[[ Supplied material open ]]

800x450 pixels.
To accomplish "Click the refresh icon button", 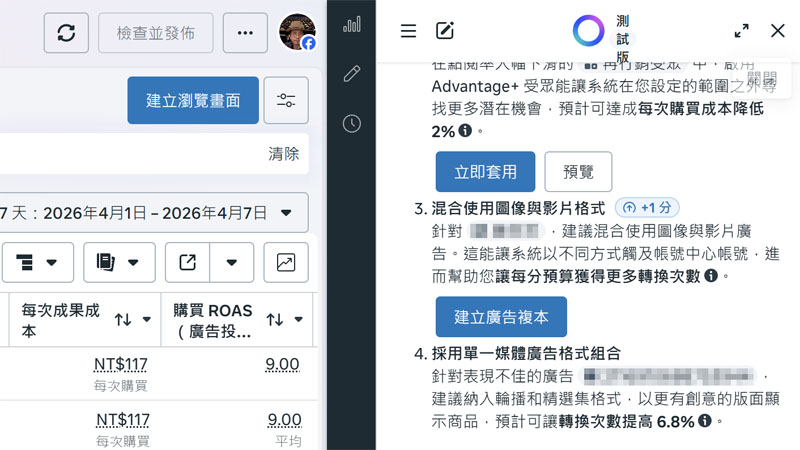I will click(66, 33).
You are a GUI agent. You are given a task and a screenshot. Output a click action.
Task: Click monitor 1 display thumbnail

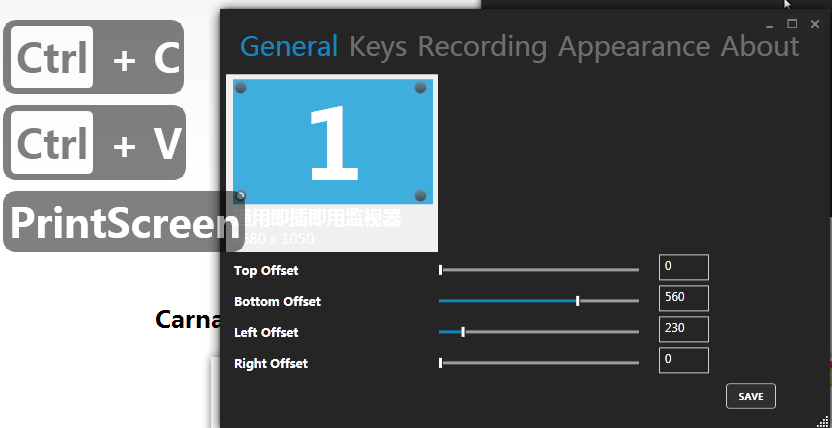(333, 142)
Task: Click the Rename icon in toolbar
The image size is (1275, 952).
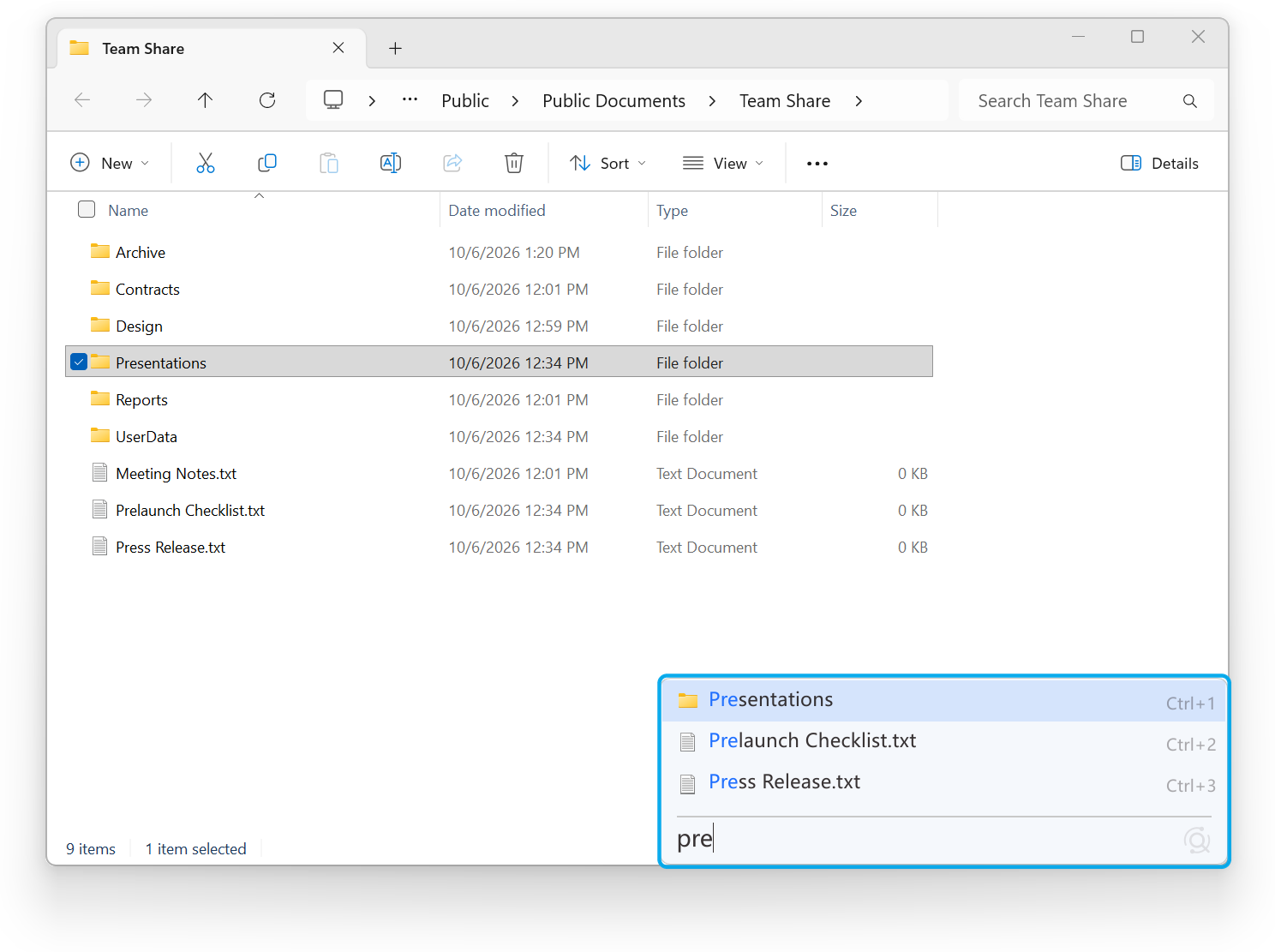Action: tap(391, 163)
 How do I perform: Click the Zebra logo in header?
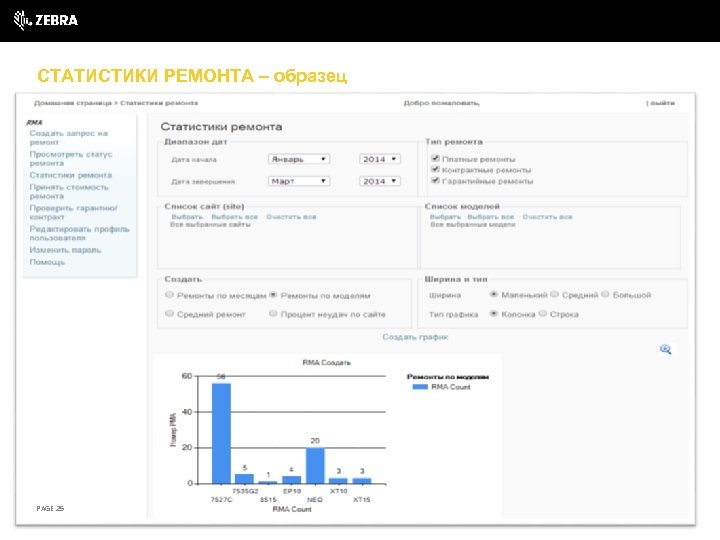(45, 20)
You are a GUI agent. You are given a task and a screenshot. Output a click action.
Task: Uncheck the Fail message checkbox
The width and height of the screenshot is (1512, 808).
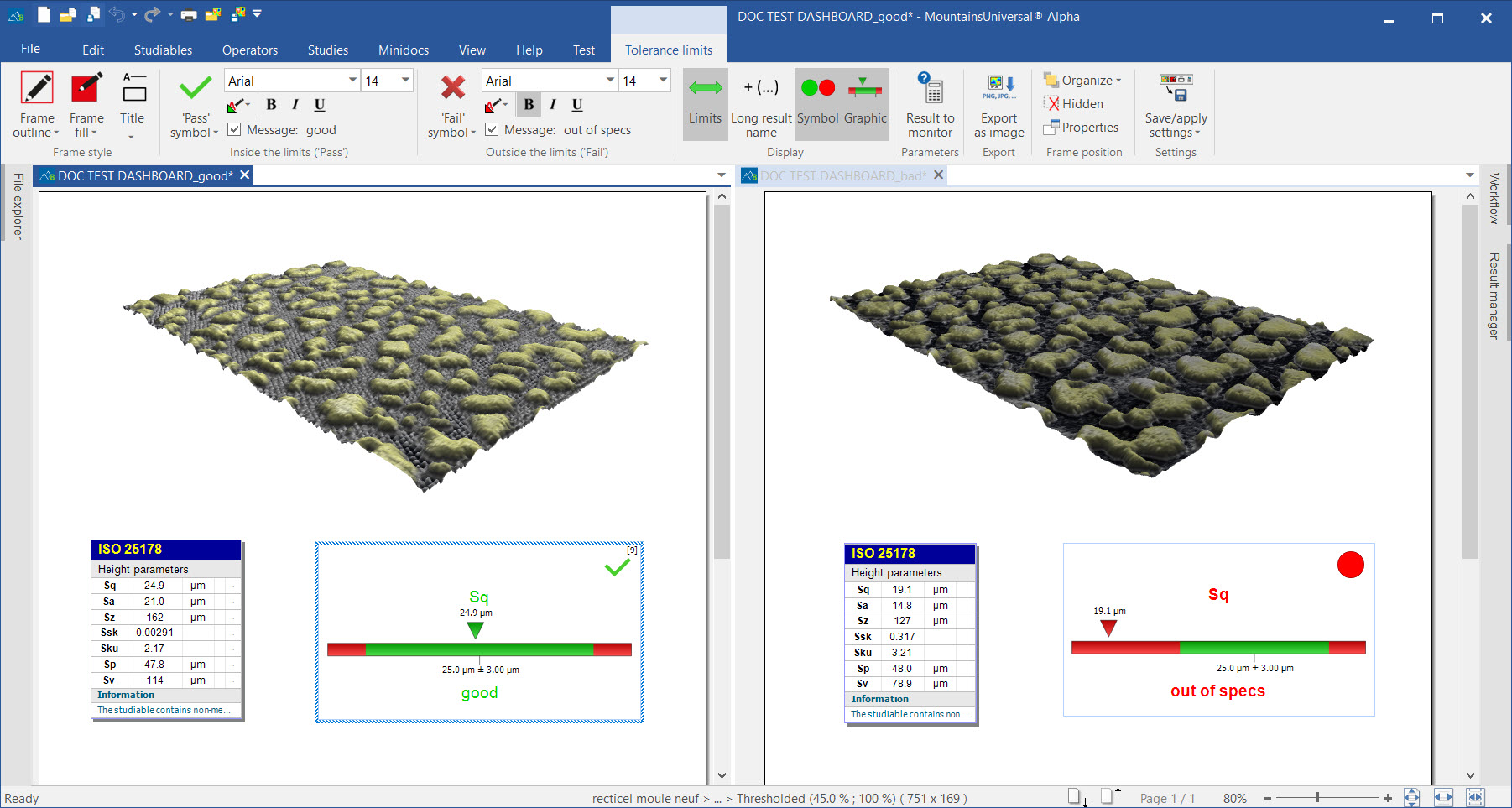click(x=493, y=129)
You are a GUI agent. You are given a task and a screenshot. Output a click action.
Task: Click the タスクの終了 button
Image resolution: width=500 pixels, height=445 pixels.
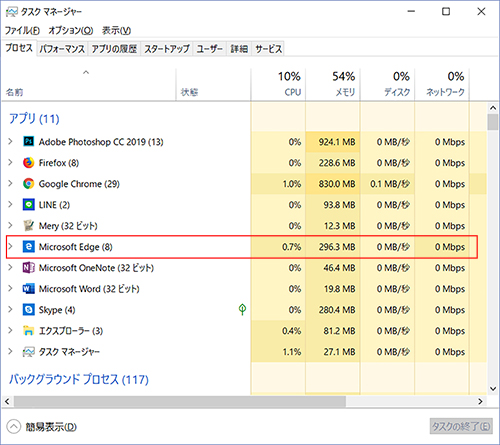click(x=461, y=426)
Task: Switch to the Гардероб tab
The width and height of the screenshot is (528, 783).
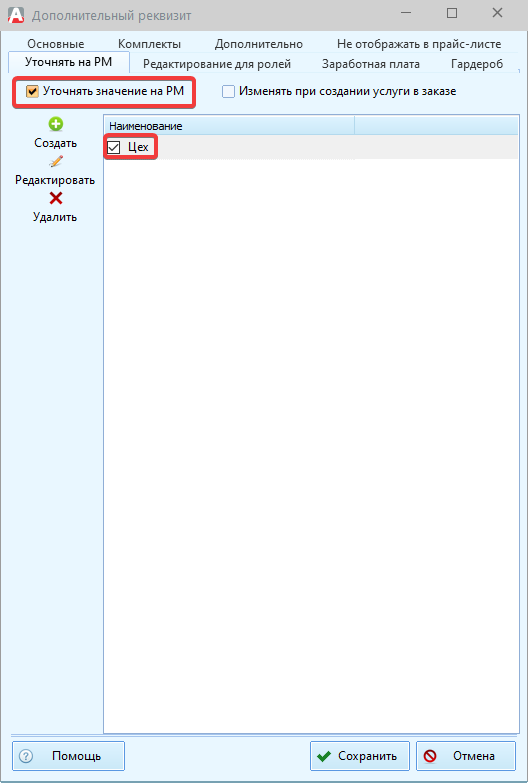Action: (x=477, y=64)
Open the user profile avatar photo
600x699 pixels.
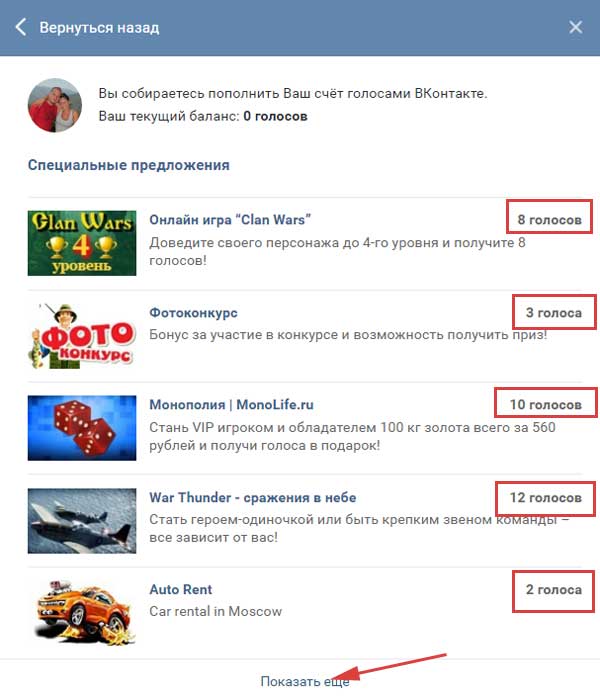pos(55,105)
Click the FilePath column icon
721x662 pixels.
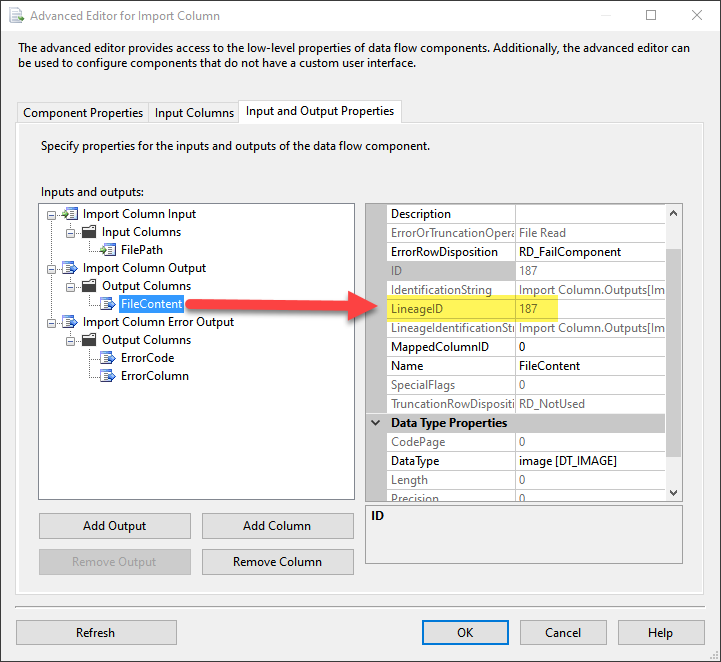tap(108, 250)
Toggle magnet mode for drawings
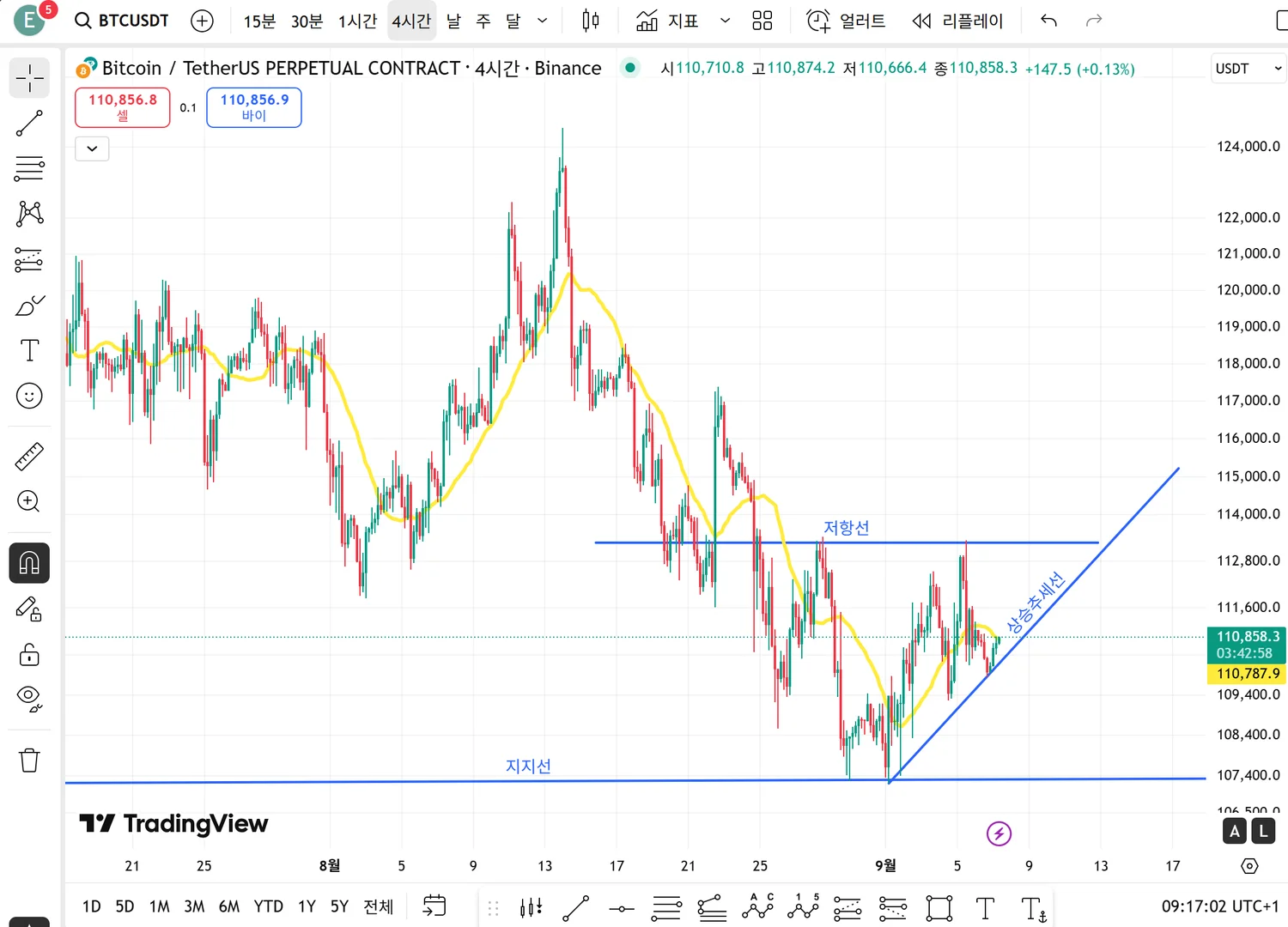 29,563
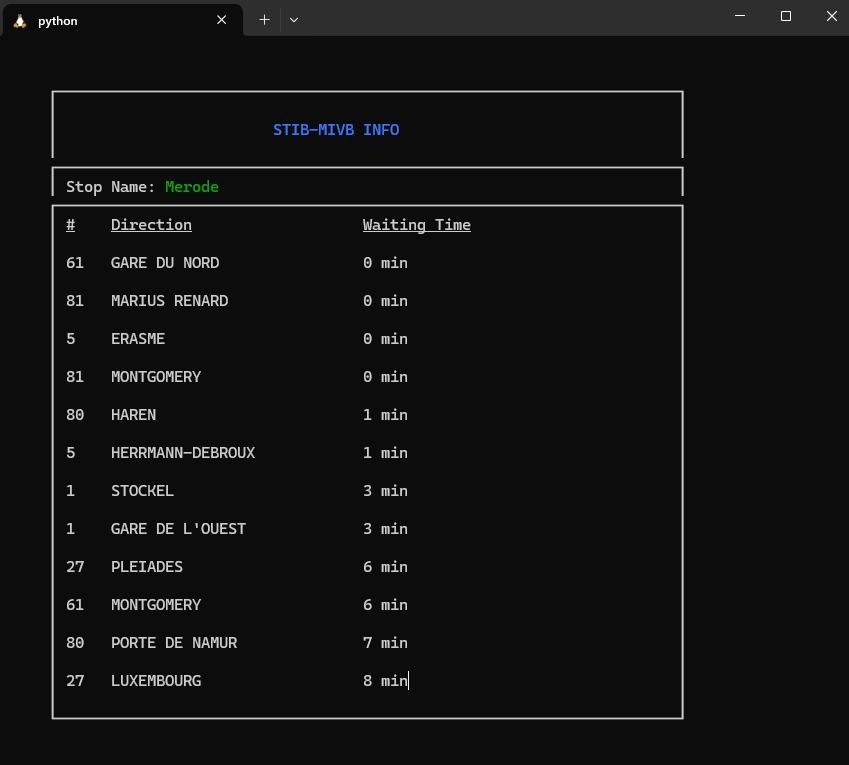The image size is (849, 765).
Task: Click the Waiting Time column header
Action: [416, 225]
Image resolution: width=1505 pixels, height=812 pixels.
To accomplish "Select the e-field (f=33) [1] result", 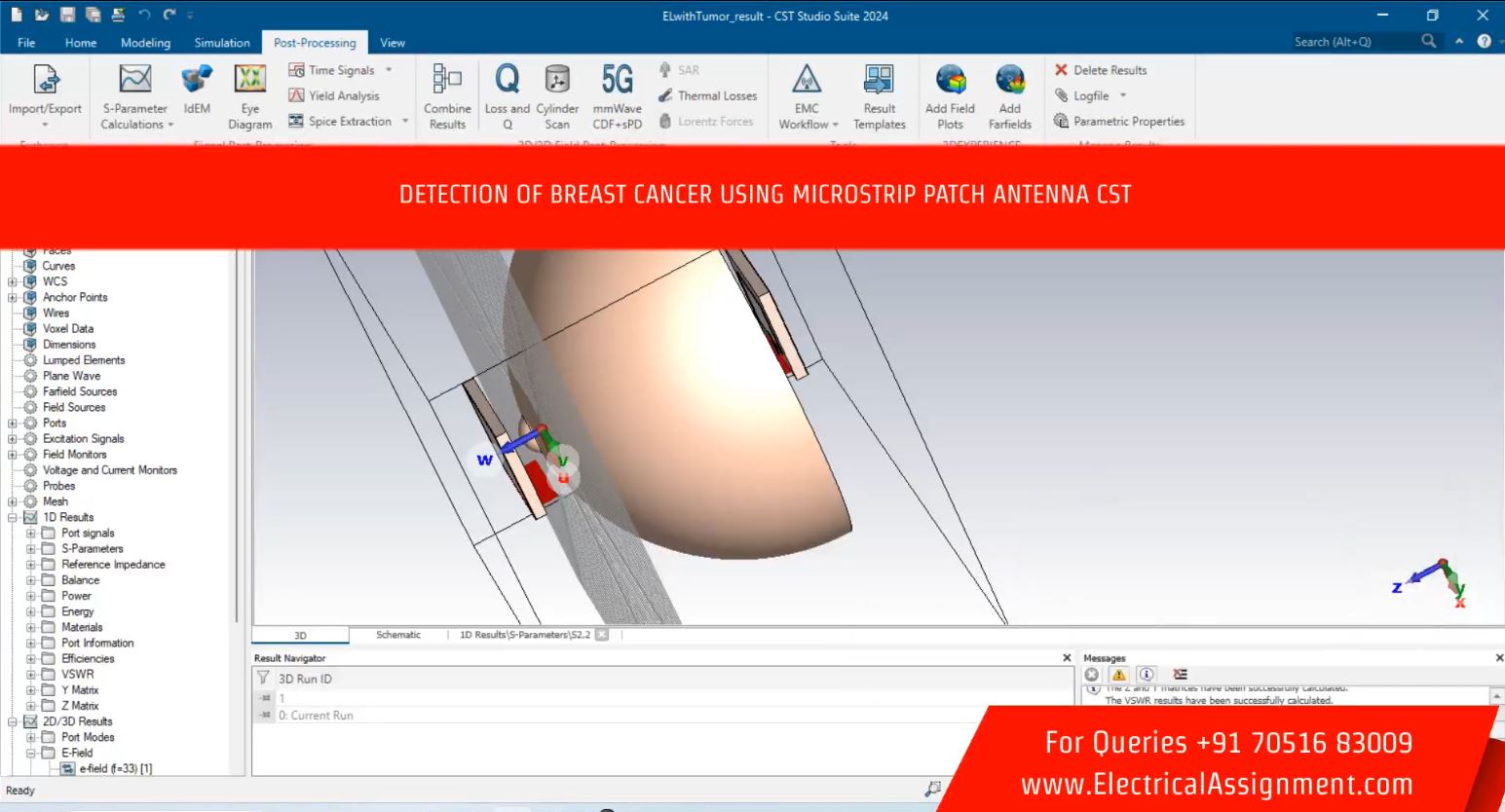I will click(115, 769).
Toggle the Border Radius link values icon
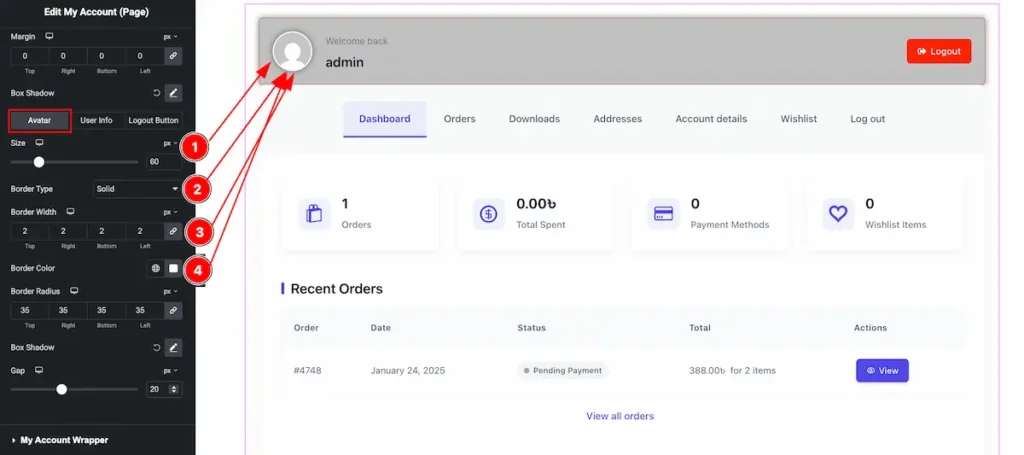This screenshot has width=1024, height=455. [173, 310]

[[ Supplied material closed ]]

Work to be completed:
Without the pictures, give again exactly the lines above starting at the line containing "Task: Uncheck the Fail message checkbox" and ending at the line containing "Open the user profile avatar photo".

Exercise result:
Task: Uncheck the Fail message checkbox
The width and height of the screenshot is (1512, 808).
click(x=493, y=129)
You are a GUI agent. You are given a task and a screenshot. Output a click action.
Task: Click the タスクの終了 button
Image resolution: width=500 pixels, height=445 pixels.
click(x=461, y=426)
Task: Switch to the Гардероб tab
The width and height of the screenshot is (528, 783).
Action: (x=477, y=64)
Open the user profile avatar photo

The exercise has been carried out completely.